**Supplied records**

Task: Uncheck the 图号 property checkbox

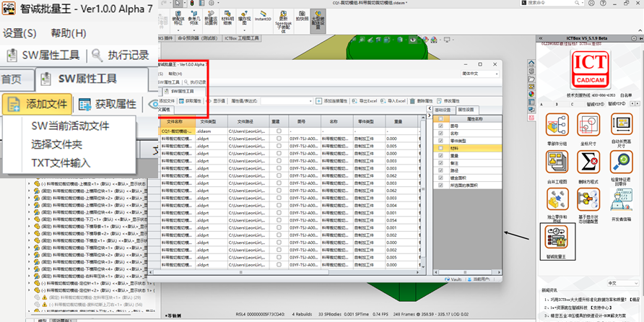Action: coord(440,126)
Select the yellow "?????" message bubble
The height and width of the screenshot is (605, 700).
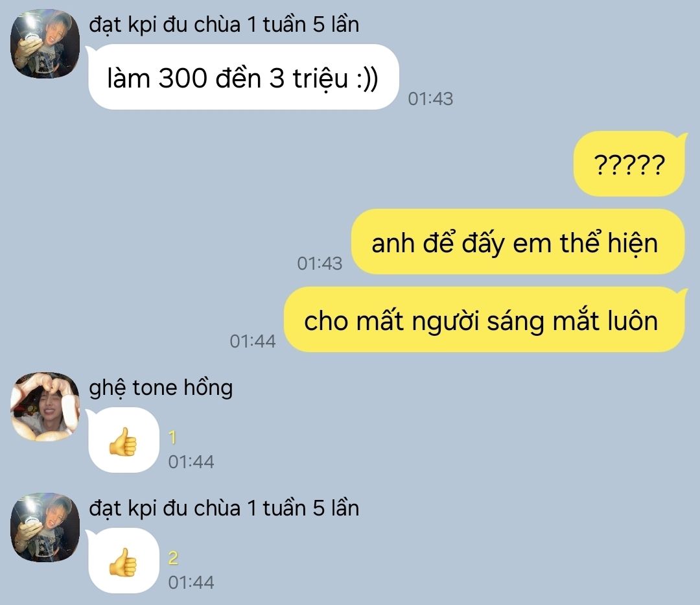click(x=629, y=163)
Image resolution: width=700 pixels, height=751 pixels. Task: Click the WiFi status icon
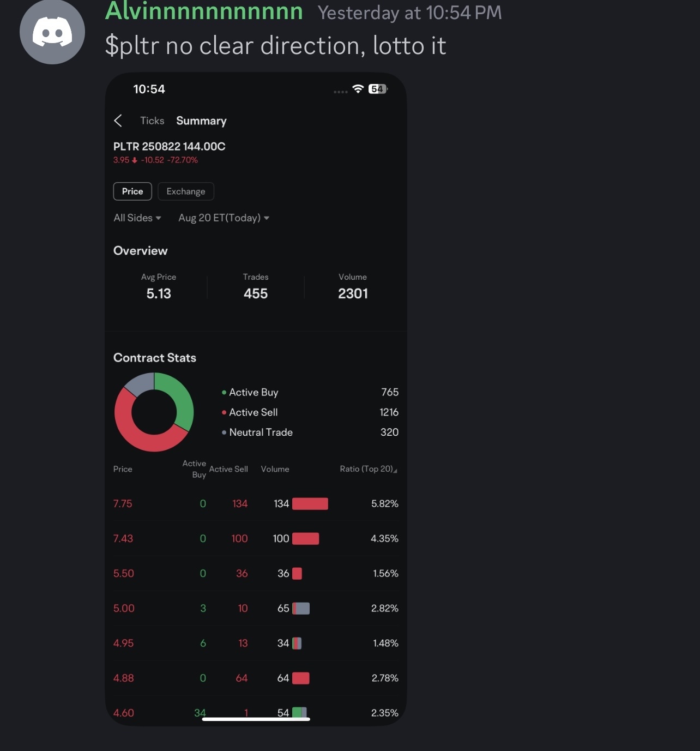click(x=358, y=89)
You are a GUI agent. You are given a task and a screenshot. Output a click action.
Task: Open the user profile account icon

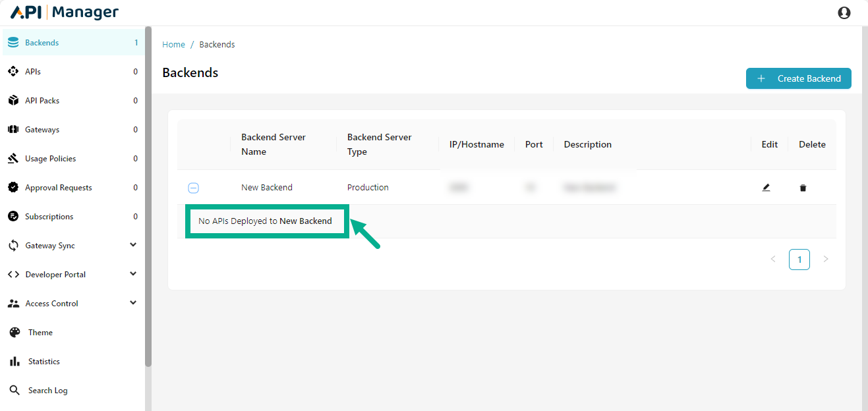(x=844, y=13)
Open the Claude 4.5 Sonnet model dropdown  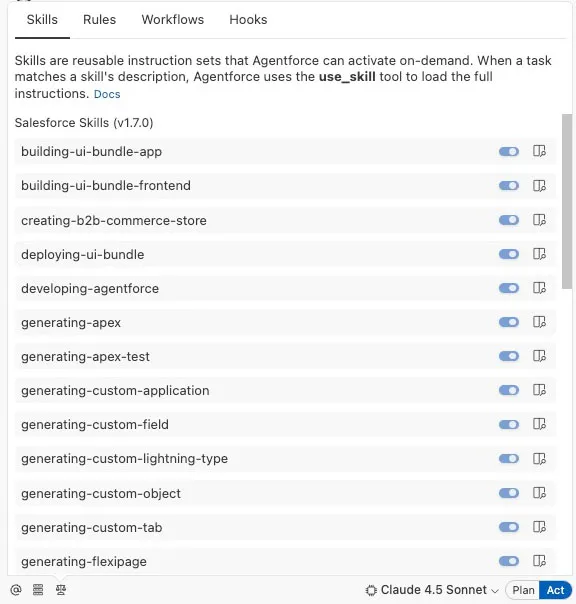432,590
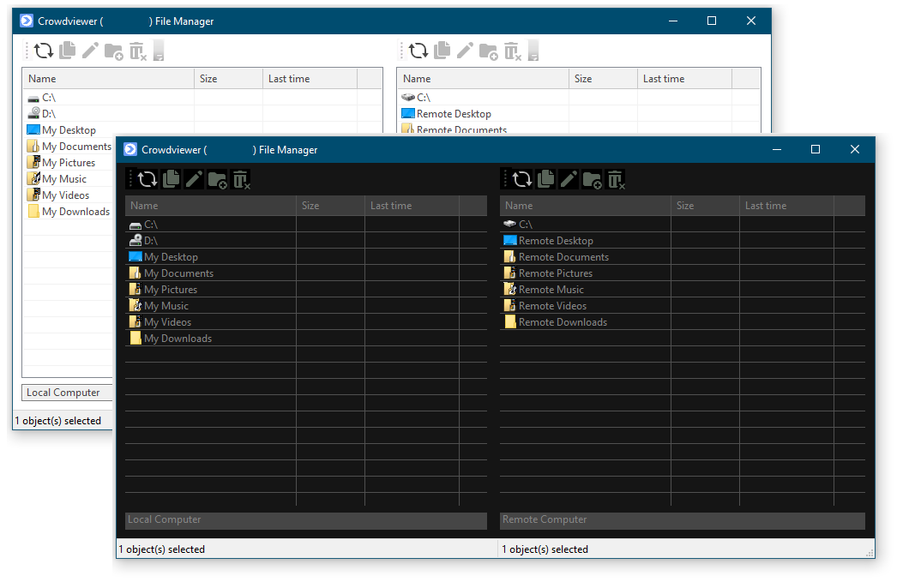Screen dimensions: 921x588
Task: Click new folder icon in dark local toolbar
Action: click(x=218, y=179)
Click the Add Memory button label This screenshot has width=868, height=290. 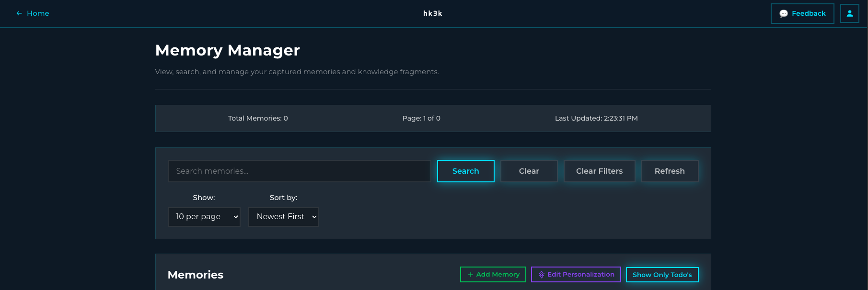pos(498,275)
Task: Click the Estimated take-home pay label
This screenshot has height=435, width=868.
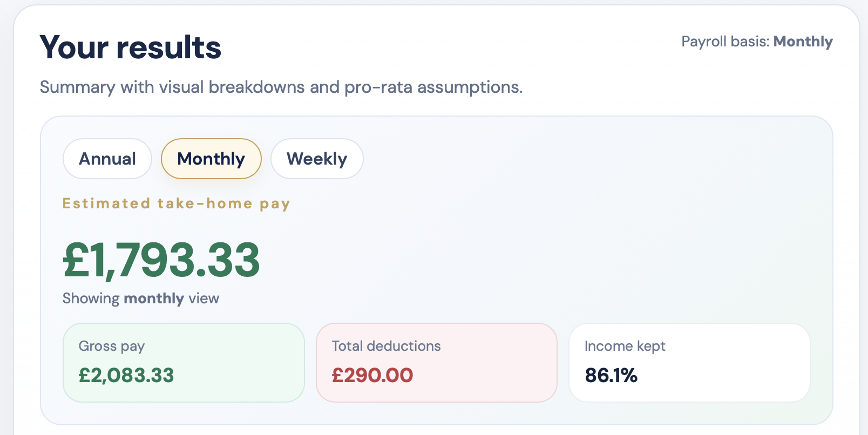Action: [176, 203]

...

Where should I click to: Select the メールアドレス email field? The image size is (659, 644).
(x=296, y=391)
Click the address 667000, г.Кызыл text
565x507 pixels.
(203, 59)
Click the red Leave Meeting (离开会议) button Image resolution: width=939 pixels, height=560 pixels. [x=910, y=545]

**To do**
Beginning at the line above that contains "Task: Uncheck the 图号 property checkbox", repeat each line exactly through the one that contains "You are a GUI", and leave out the pictures.

**Exercise answer**
Task: Uncheck the 图号 property checkbox

Action: coord(440,126)
Select the yellow "?????" message bubble
The height and width of the screenshot is (605, 700).
click(x=629, y=163)
Image resolution: width=700 pixels, height=751 pixels. Task: Click the WiFi status icon
click(x=358, y=89)
You are a GUI agent. You are given a task and a screenshot. Output a click action.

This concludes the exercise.